I am not a postmodernist. I have strong disagreements with aspects of postmodernism. But I also find other strands of postmodernism fruitful.

Postmodernism is more than mere deconstructionist theory. It is more than literary and rhetorical hocus pocus. It is more than a mere denial of scientific biology and facts.

At its heart, postmodernism is a tradition of skepticism toward the master narrative of modernity born of the Whig ideology of history. That is, postmodernism critiques the claim that history is, or has been, a progressivist march of liberty away from darkness and superstition. Postmodernism, in its purest and most universal form, is a skeptical approach to Whig propaganda that asserts the crude narrative that for thousands, if not millions, of years humans have wallowed in darkness and, until the advent of the so-called “Enlightenment,” been slaves of ignorance and superstition. Postmodernism calls into question this presumption and, drawing on a rich tradition of cultural criticism going all the way back to St. Augustine (whom may of the postmodernists admit as an influence on them—especially in this area of cultural criticism), argues that terms like “reason,” “liberty,” and “progress” have been thrust onto us to veil the realities of continued exploitation, oppression, and tyranny. Calling exploitation, oppression, and tyranny reason, liberty, and progress doesn’t make it so. It merely masks a more immediate reality which subsequently blinds us when we drink the ideology of Whiggery.

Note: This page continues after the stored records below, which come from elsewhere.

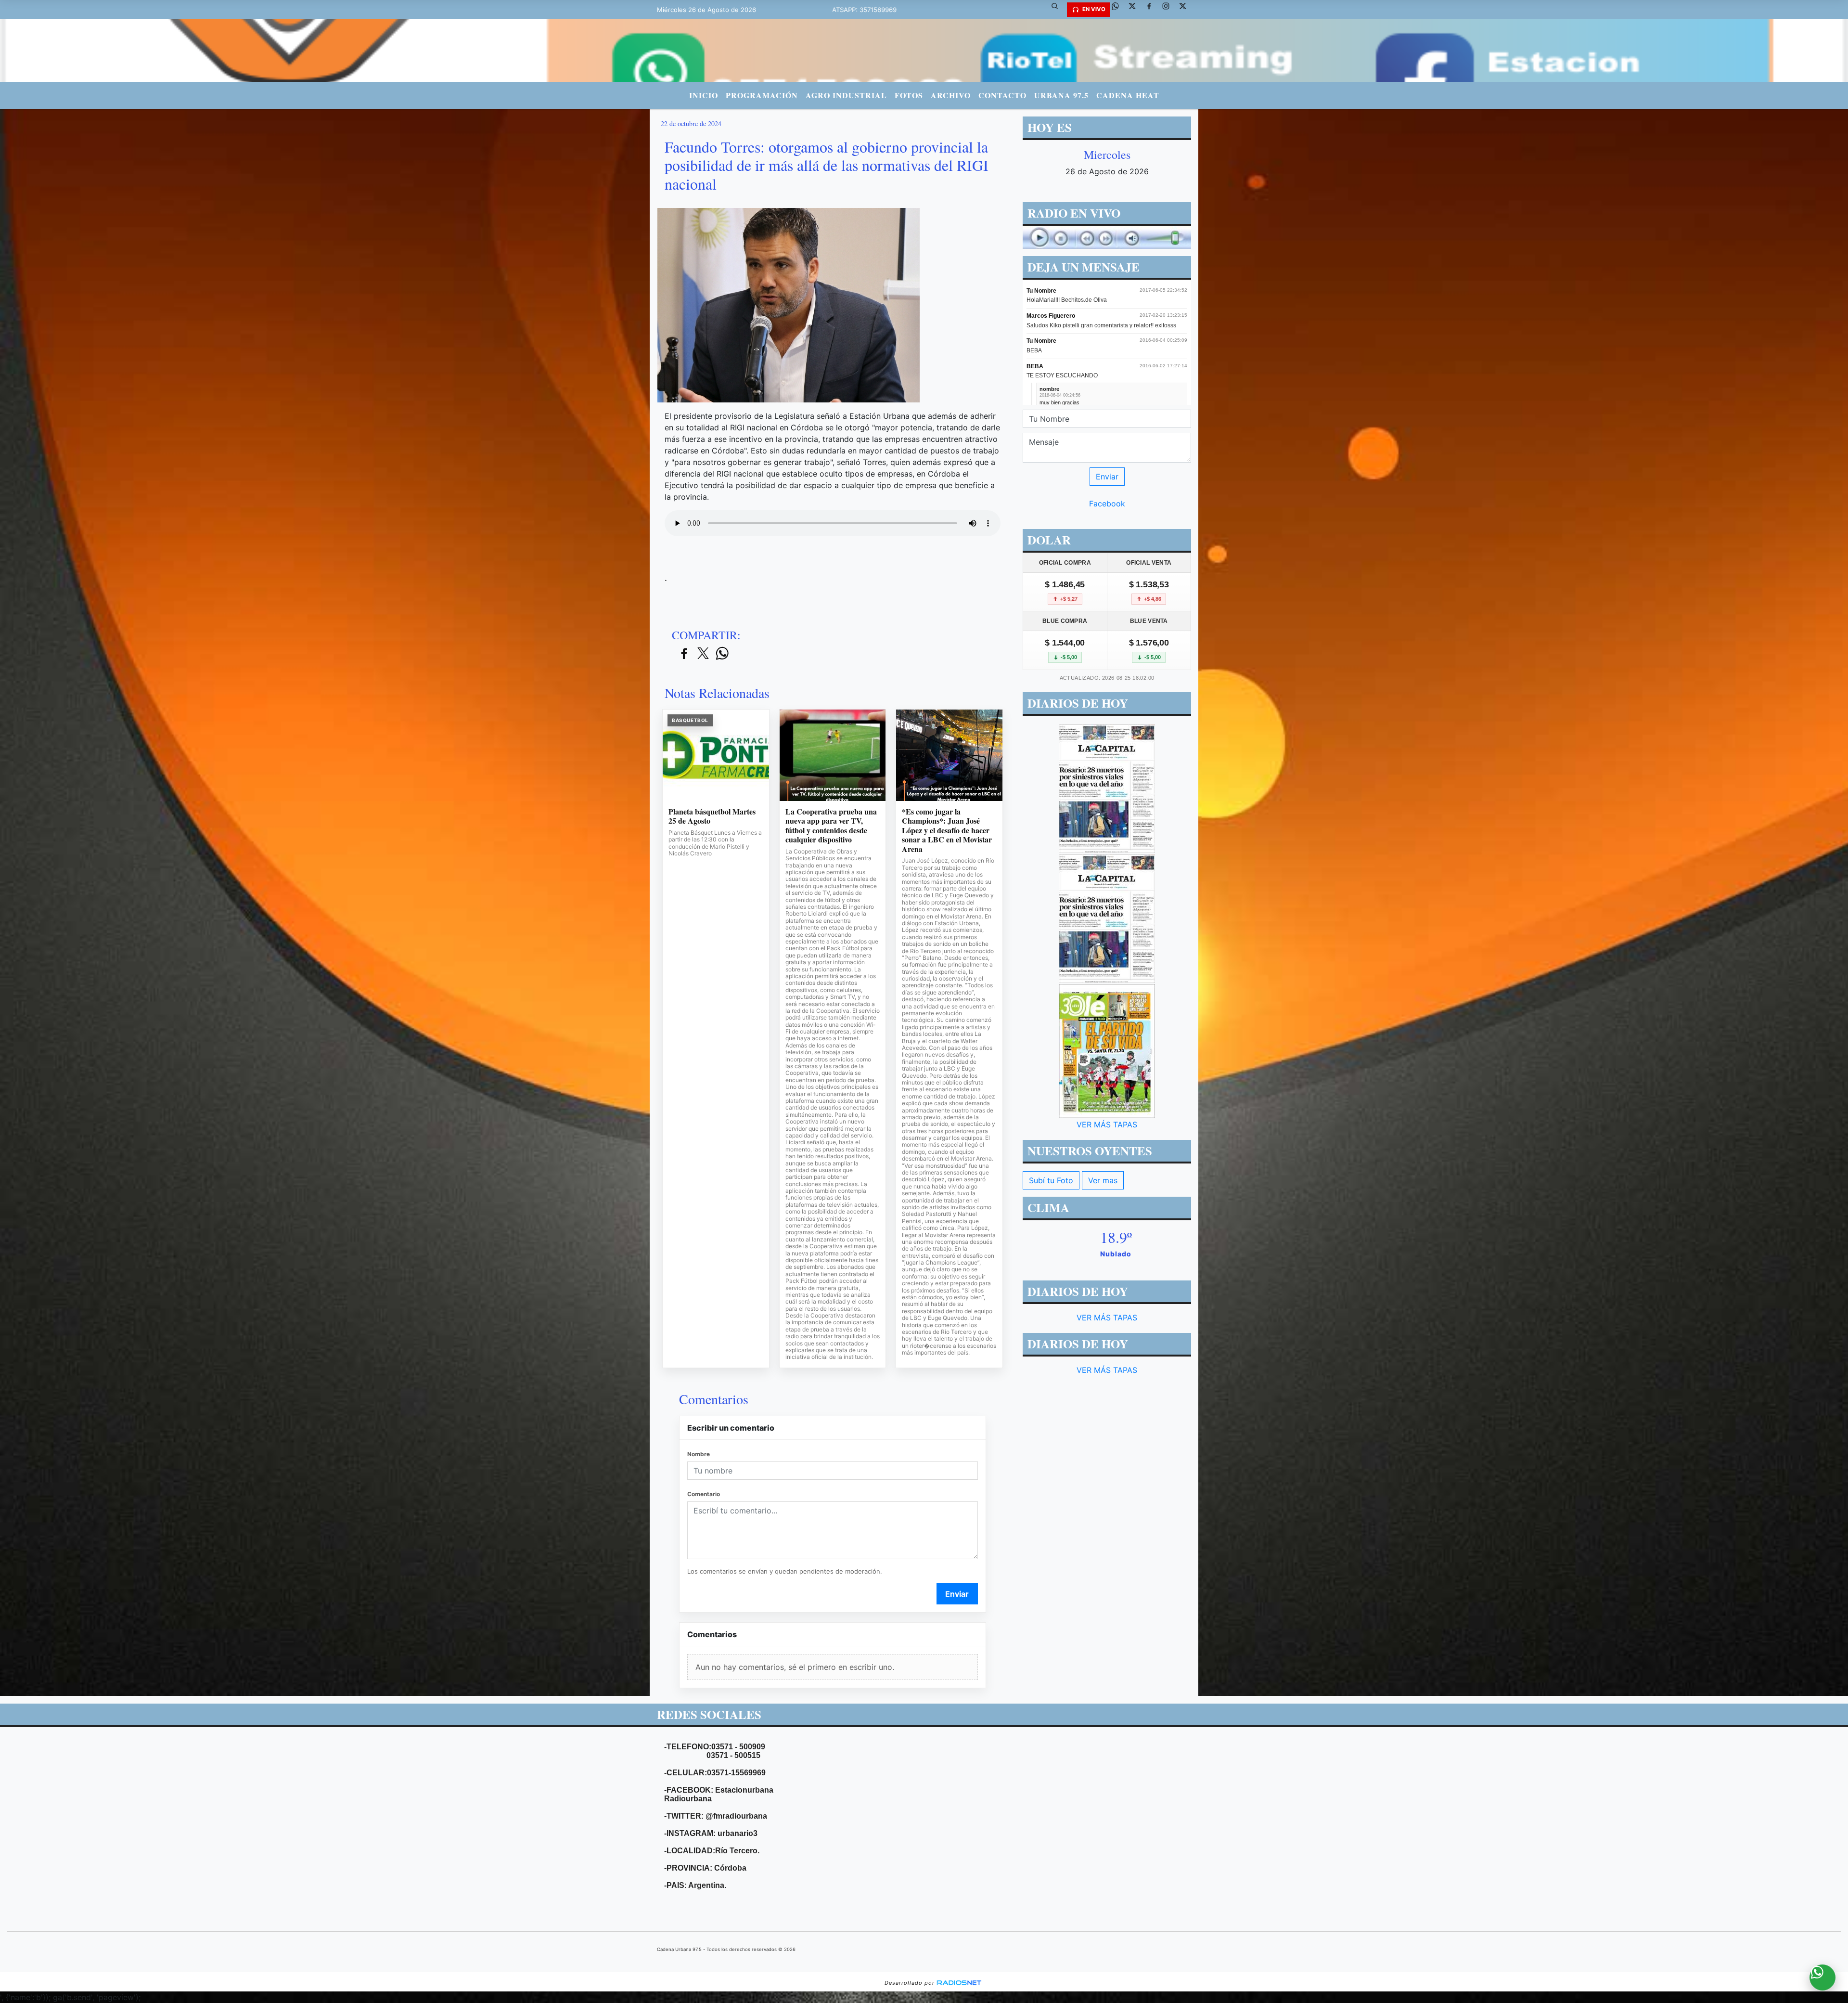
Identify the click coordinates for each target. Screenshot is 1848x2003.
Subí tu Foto (1051, 1180)
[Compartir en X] (703, 654)
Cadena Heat (1127, 95)
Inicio (703, 95)
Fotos (909, 95)
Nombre (698, 1454)
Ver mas (1102, 1180)
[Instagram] (1169, 9)
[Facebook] (1152, 9)
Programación (762, 95)
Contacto (1002, 95)
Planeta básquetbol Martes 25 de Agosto (712, 816)
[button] (1058, 9)
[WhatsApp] (1119, 9)
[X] (1136, 9)
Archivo (951, 95)
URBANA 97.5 (1061, 95)
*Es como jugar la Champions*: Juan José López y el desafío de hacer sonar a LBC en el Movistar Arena (947, 830)
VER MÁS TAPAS (1107, 1124)
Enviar (957, 1594)
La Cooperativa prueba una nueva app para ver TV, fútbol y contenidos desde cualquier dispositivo (831, 825)
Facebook (1107, 503)
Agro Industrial (846, 95)
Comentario (703, 1494)
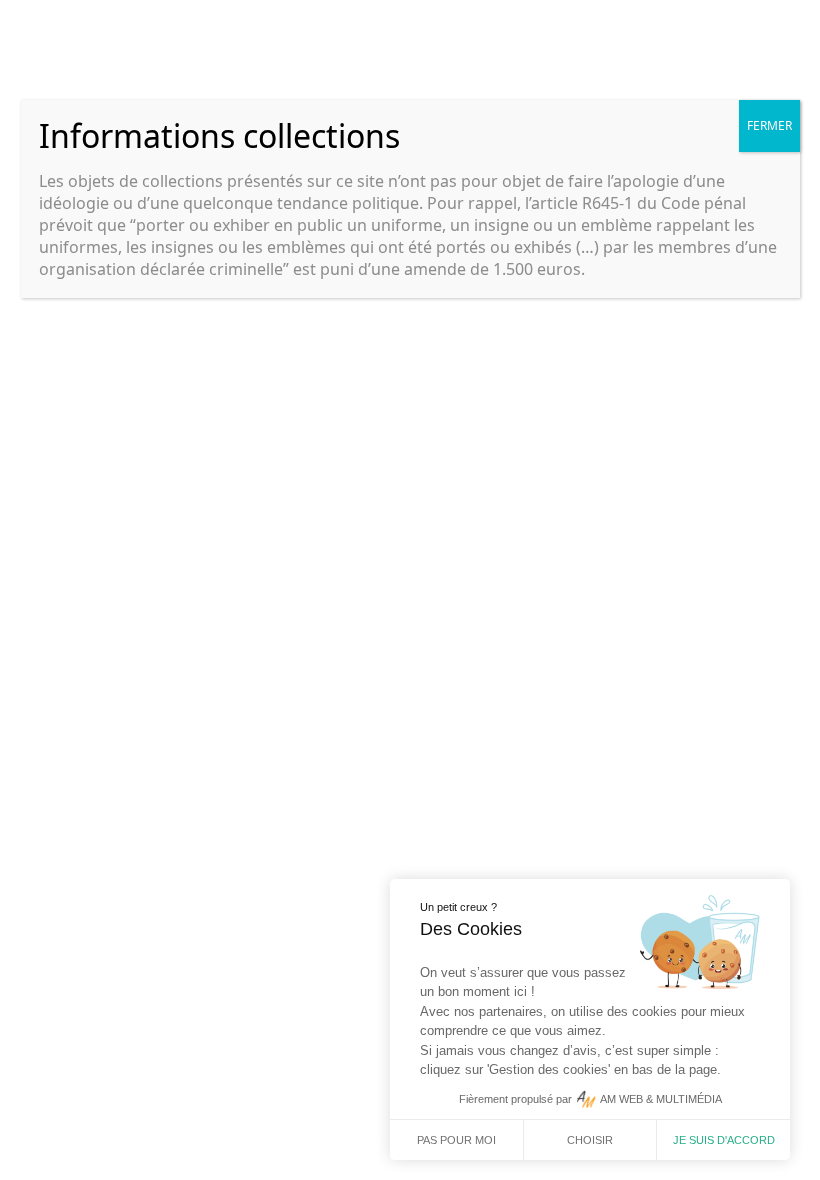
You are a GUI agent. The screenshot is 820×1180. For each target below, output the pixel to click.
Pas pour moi (456, 1140)
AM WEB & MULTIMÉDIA (661, 1099)
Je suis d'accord (724, 1140)
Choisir (590, 1140)
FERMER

It is true that postmodernism is more than just a critique of the master narrative of Whiggism. Postmodernism is itself skeptical of any and all master narratives, be they religious, political, cultural, scientific – you name it.

In its most extreme form postmodernism exhausts itself in either an extreme relativism or nihilism. To be clear, this, too, ought to be opposed for many reasons. Fredrich Nietzsche, himself an ironic influence over the postmodernists like St. Augustine, saw the problems of Whiggery as leading to a relativist and nihilist outlook on life: The Last Man who simply lives life to be comfortable; takes no risks; avoids pain, exhilaration, and the thymos of life. So while extreme postmodernism may very well result in the same end point of extreme atomistic liberalism, Nietzsche is instructive in how to confront the abyss of meaninglessness and aimlessness.

Humans are meaning-making creatures. This does not, as a good postmodernist may claim, mean that there is meaning in the cosmos – pardon the pun. This reality, however, maintains that humans make meaning to cope with living in the world. Protagoras, in this regard, is right: Man is the measure of all things. We might update the phrase to be: Man is the Maker of All Things. Ironically, postmodernism agrees with this sentiment that man makes meaning for himself in a meaningless world.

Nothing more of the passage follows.